» What the task requires
Your copy should hold only the lines from the one holding "This screenshot has width=1024, height=576." through the last line of the records below, both included, each exact and with no pictures.

-----

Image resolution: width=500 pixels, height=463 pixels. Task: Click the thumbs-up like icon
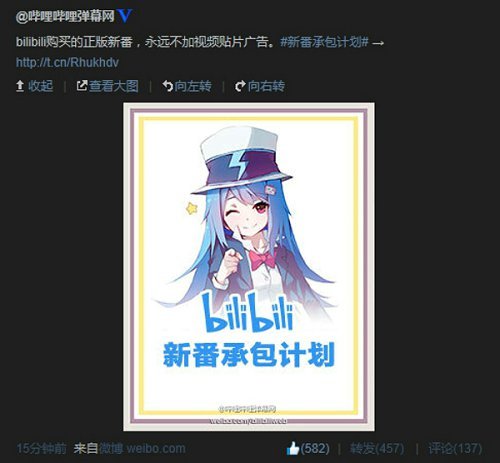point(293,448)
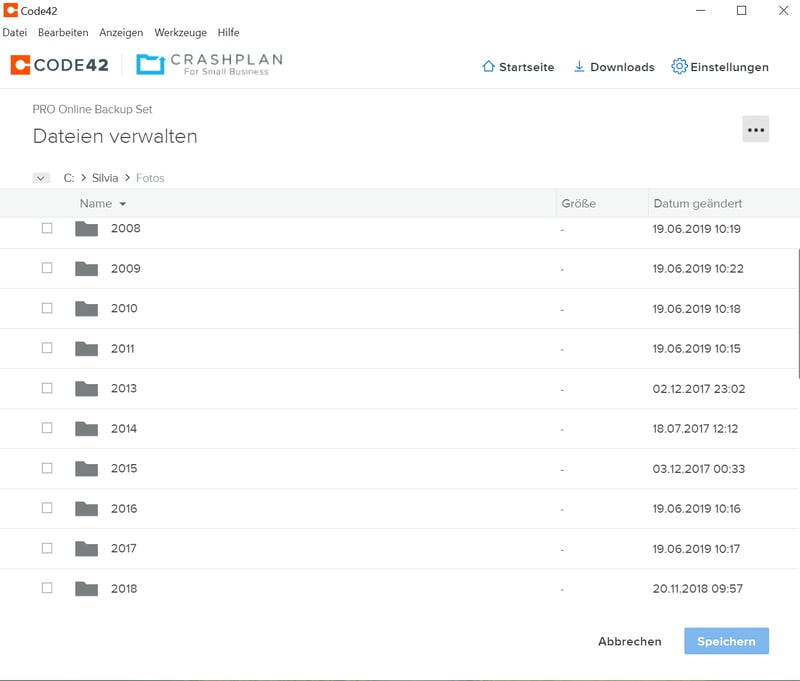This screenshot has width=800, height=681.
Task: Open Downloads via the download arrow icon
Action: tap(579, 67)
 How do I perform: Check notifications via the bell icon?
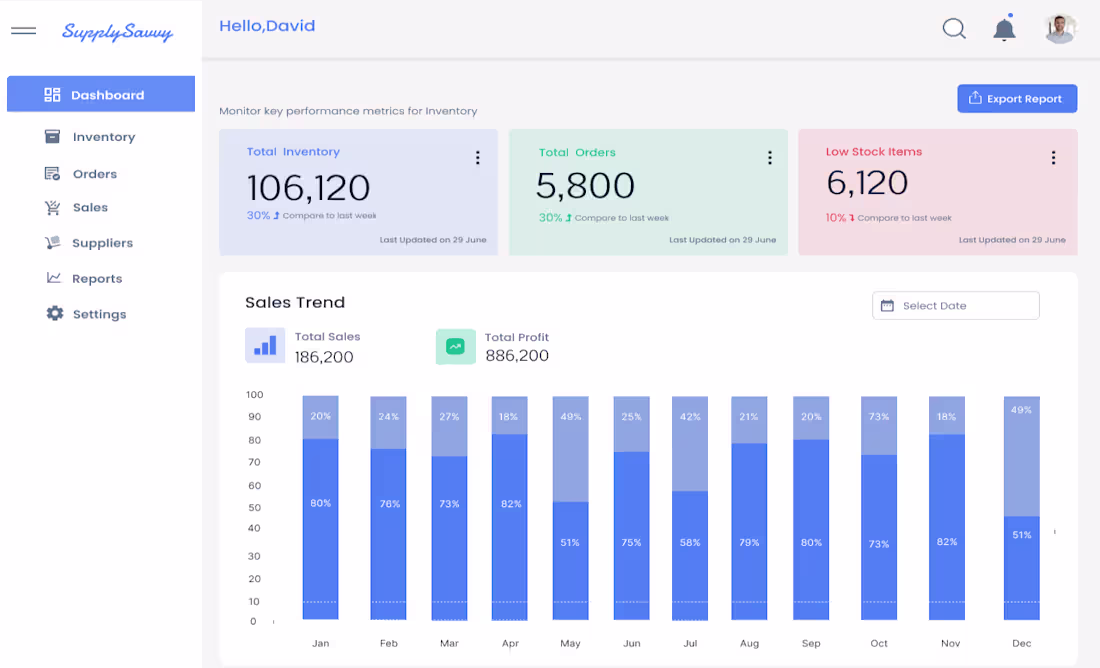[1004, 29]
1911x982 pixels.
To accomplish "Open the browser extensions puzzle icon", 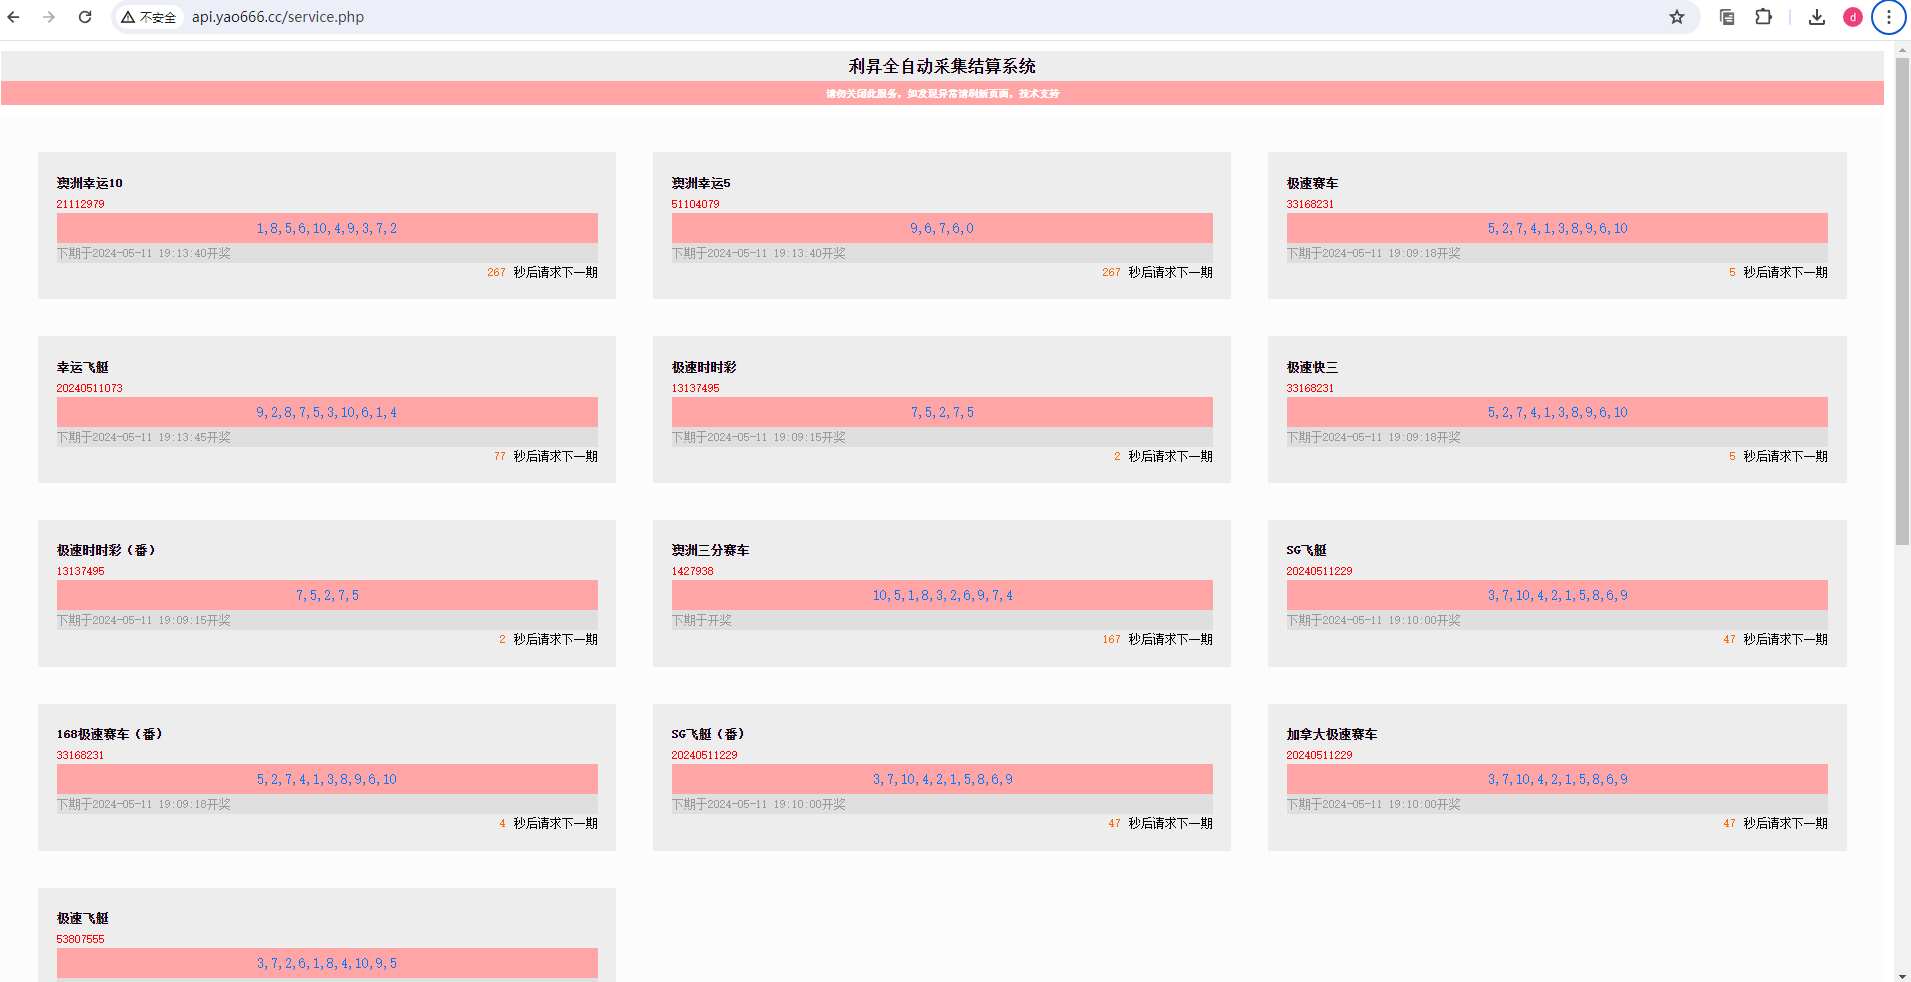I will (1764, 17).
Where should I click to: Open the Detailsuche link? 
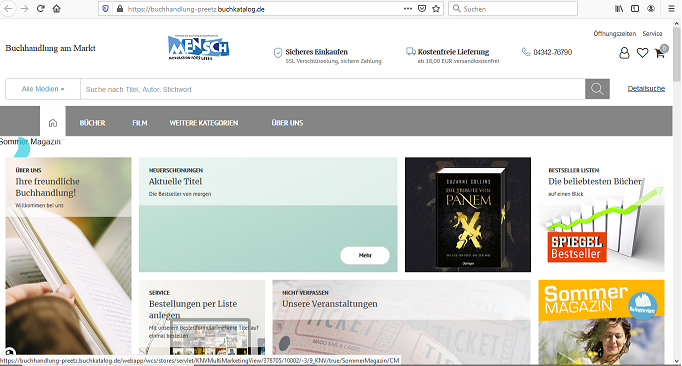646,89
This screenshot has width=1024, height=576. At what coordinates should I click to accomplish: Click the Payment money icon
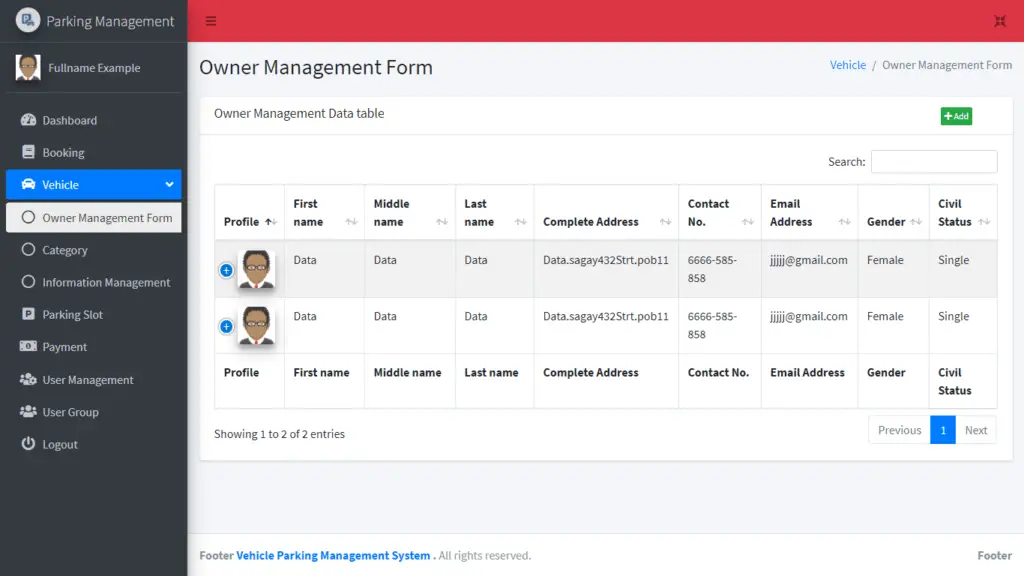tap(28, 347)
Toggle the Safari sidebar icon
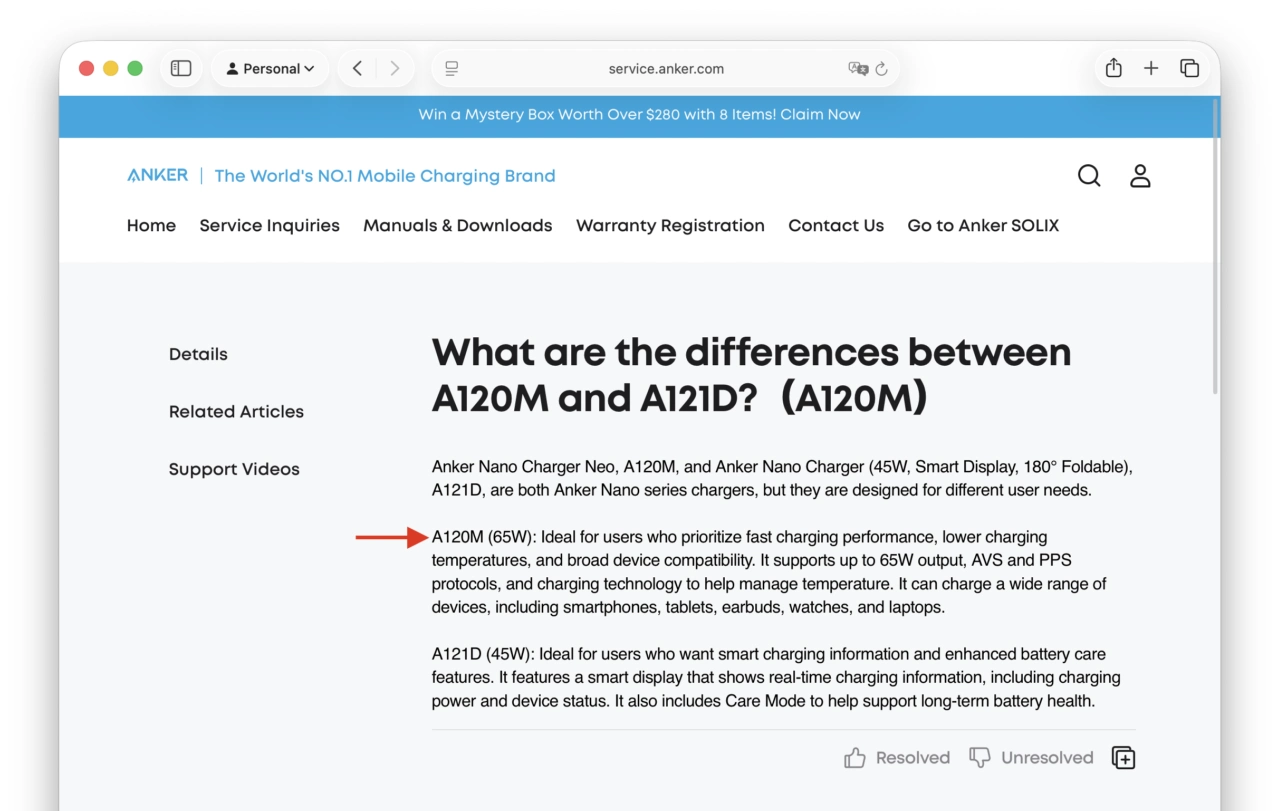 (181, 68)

-----

» Solved exercise
This screenshot has width=1024, height=576. At what coordinates should I click to accomplish: Click the Payment money icon
tap(28, 347)
Toggle the Safari sidebar icon
 (181, 68)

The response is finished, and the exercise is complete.